§ Отрывок
Она рассказала, что уже почти полтора года, как рассталась со своим бойфрендом из ее родного города в Миннесоте. "Дон предлагал, чтобы мы поженились, купили себе симпатичный домик где-нибудь под Миннеаполисом и завели настоящую семью". Но Дженнифер хотела еще остаться на год-два в Северной Калифорнии, где она перед этим работала на Хьюллет-Паккарде. Они расстались в первый же уик-энд, когда стало известно, что ее приняли в Стенфорд. Дженнифер надеялась, что найдет себе кого-то в бизнес-школе.
— Но знаешь, как получилось? Парни здесь смотрят совсем в другую сторону.
Оказывается, эмбиэшники предпочитали себе молоденьких студенток, без пяти минут выпускниц университета. Даже если они и проводили время с своими однокурсницами, то только именно за этим: просто провести время. "Влюблены в свою карьеру, только и всего".
— Но, Дженнифер, — сказал я, пытаясь поднять ей настроение, — в мире полно мужчин помимо эмбиэшников…
Она покачала головой.
— Я даже не думала над этим, пока не попала сюда. А вот сейчас думаю очень и очень много. И все наши дамы тоже. Такое впечатление, как будто есть правило: женщине разрешается выйти замуж за мужчину, у которого больше образования, чем у нее. Но никто из мужчин не хочет жениться на тех, кто знает больше них. Особенно на тех, кто будет зарабатывать больше.

§ Список заданий
- 1) Где, согласно отрывку, работала Дженнифер до поступления в Стенфорд?
- 2) Верните дословно фрагмент отрывка, который начинается словами «Оказывается, эмбиэшники предпочитали» и заканчивается словами «будет зарабатывать больше.».

§ Исходные данные
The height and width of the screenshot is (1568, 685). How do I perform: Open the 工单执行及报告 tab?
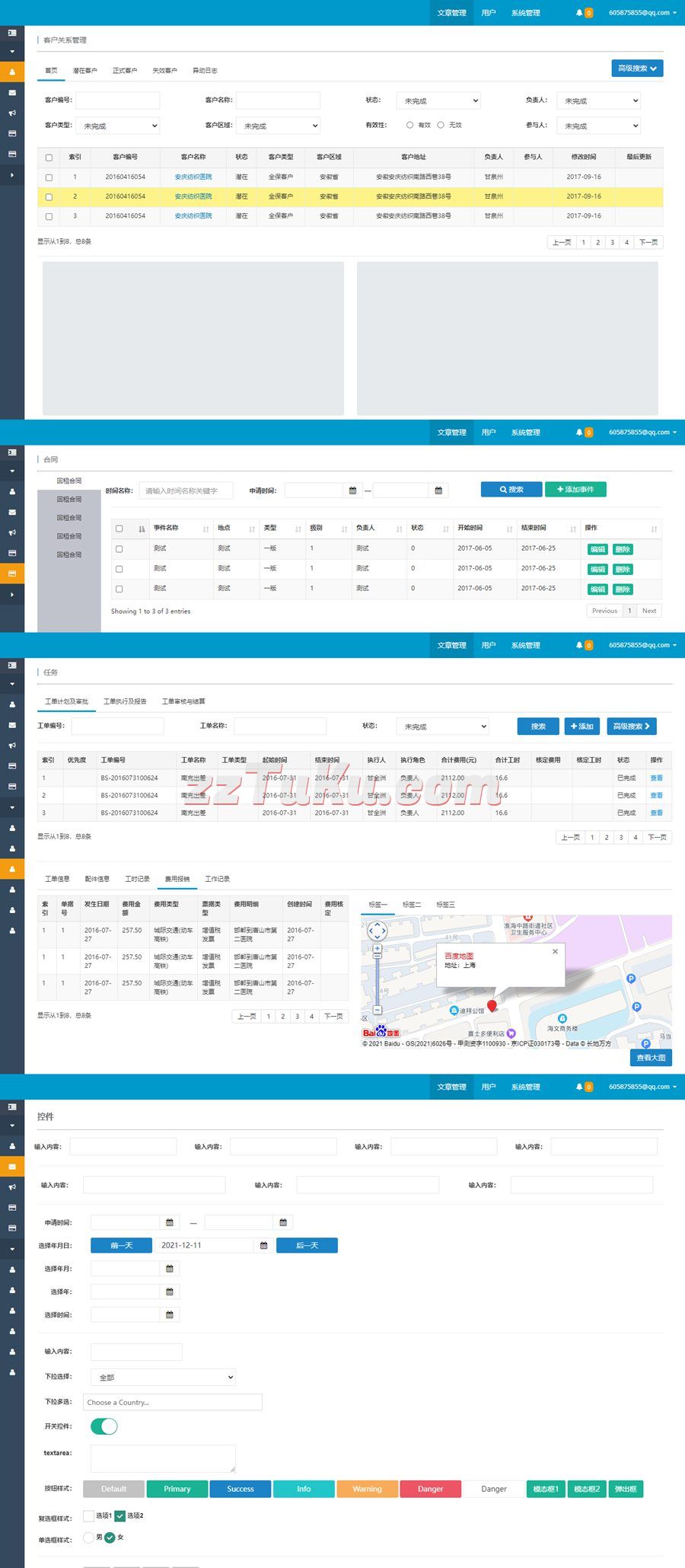tap(125, 701)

§ Ответы к заданиям
- 1) На Хьюллет-Паккарде в Северной Калифорнии.

- 2)
Оказывается, эмбиэшники предпочитали себе молоденьких студенток, без пяти минут выпускниц университета. Даже если они и проводили время с своими однокурсницами, то только именно за этим: просто провести время. "Влюблены в свою карьеру, только и всего".
— Но, Дженнифер, — сказал я, пытаясь поднять ей настроение, — в мире полно мужчин помимо эмбиэшников…
Она покачала головой.
— Я даже не думала над этим, пока не попала сюда. А вот сейчас думаю очень и очень много. И все наши дамы тоже. Такое впечатление, как будто есть правило: женщине разрешается выйти замуж за мужчину, у которого больше образования, чем у нее. Но никто из мужчин не хочет жениться на тех, кто знает больше них. Особенно на тех, кто будет зарабатывать больше.